报告题目：Molecular Genetic Testing and the Future of Clinical Genetic Diagnosis for Rare Diseases
报告人： 周岩 博士（牛津大学Weatherall 分子医学研究所）
Craniosynostosis, the premature fusion of the cranial sutures, is a serious disorder with a prevalence of 1 in 2,000-2,500. Genetic causes are associated with an increased frequency of complications, often leading to long-term health problems. Despite recent successes in identifying new genetic causes, a significant proportion of patients (~60% of individuals analysed by exome or whole genome sequencing) remain undiagnosed. One potential explanation is that some causative variants lie in non-coding DNA, in regions not routinely analysed in NGS data.
Active regulatory elements are identified by looking at genome-wide enrichments of histone K27ac and K4me1 (enhancer) or K4me3 (promoter), using ChIP-Seq approach in human and murine embryonic suture materials.
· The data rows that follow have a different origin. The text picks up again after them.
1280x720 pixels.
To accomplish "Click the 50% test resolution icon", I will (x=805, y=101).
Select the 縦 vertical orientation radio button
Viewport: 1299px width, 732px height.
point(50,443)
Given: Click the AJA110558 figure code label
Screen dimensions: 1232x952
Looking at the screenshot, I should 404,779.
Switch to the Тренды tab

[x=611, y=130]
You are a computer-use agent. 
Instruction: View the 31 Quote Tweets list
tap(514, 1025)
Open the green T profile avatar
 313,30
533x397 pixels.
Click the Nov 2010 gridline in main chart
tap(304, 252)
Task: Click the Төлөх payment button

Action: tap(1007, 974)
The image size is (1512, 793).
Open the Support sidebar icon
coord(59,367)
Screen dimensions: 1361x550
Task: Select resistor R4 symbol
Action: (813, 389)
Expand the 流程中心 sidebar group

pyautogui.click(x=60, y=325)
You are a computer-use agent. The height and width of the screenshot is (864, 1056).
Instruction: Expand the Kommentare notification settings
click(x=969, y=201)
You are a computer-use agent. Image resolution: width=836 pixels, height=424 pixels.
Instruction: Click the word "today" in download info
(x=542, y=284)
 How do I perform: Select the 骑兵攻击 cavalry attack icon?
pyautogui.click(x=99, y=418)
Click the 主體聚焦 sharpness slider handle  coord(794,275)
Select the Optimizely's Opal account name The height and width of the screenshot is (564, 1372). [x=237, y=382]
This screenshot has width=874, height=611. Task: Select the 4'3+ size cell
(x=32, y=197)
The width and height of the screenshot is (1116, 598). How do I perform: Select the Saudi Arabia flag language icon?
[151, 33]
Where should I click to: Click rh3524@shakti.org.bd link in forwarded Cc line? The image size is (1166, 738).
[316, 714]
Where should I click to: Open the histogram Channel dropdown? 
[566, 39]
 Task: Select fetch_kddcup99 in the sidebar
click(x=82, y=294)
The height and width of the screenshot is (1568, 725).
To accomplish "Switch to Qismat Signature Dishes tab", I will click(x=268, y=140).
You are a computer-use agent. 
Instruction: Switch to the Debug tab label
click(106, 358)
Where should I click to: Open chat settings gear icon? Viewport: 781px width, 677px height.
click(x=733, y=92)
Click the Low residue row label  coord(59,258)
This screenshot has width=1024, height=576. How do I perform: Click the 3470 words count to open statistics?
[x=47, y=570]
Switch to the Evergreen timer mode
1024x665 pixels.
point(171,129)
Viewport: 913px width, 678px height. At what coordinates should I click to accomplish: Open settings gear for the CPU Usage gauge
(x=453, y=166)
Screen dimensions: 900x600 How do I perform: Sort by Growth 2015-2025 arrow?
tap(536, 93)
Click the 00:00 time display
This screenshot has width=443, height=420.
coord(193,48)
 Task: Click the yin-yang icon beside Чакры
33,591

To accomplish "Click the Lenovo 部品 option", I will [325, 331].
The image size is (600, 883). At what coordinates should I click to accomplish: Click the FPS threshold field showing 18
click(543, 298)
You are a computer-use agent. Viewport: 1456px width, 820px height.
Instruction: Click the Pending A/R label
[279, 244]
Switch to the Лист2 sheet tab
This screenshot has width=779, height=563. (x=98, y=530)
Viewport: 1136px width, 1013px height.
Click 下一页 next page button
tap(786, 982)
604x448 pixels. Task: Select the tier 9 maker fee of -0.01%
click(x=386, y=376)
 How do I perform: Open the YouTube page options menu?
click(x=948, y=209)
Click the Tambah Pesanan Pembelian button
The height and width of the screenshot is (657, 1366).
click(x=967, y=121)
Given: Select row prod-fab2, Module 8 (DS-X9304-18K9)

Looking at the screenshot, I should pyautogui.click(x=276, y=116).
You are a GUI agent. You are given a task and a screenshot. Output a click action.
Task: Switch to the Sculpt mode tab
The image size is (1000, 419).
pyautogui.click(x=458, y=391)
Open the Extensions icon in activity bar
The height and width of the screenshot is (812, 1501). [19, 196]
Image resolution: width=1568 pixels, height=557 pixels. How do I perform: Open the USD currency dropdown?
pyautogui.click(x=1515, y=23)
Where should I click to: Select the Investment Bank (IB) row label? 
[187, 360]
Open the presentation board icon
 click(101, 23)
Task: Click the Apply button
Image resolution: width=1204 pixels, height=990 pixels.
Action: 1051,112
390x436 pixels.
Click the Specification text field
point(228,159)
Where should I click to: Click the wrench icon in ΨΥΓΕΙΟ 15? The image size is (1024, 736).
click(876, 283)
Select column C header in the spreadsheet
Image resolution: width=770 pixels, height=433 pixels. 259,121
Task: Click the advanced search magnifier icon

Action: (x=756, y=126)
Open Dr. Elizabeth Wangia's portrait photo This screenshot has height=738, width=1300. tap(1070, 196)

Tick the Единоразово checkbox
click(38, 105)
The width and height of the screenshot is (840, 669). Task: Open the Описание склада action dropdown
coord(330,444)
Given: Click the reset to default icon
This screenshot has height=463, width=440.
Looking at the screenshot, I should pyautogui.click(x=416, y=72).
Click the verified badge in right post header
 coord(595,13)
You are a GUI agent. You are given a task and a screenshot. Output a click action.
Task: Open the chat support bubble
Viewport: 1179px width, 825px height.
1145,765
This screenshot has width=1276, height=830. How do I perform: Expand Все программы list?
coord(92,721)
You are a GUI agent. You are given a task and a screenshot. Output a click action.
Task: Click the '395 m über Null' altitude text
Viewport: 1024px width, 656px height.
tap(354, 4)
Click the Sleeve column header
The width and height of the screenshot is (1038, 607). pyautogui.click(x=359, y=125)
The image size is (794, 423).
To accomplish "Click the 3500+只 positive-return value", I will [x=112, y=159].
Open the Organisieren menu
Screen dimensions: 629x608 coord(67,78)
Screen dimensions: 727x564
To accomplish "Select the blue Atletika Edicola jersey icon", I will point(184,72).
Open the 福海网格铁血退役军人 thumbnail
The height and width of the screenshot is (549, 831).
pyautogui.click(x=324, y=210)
In addition, ATAC and DNase-Seq are also applied on suture-derived cells, to query the location of open chromatin as well as the binding of transcription factors over the regulatory elements. Targeted resequencing and whole genome sequencing are used to profile alternations of DNA sequences in undiagnosed patient cohort. Possible causative variants are subsequently denoted by superimposing locations of regulatory elements over the list of sequence variants. These genetics discoveries can then be understood by integrating the information with multiple approaches from chromatin higher-order structures study, cell and development biology and mouse genetics.
This research will lead to a better understanding of craniosynostosis and cranial suture development. It would also provide a clearer prognosis for patients and families and end their journey of diagnosis which may have lasted for years or decades.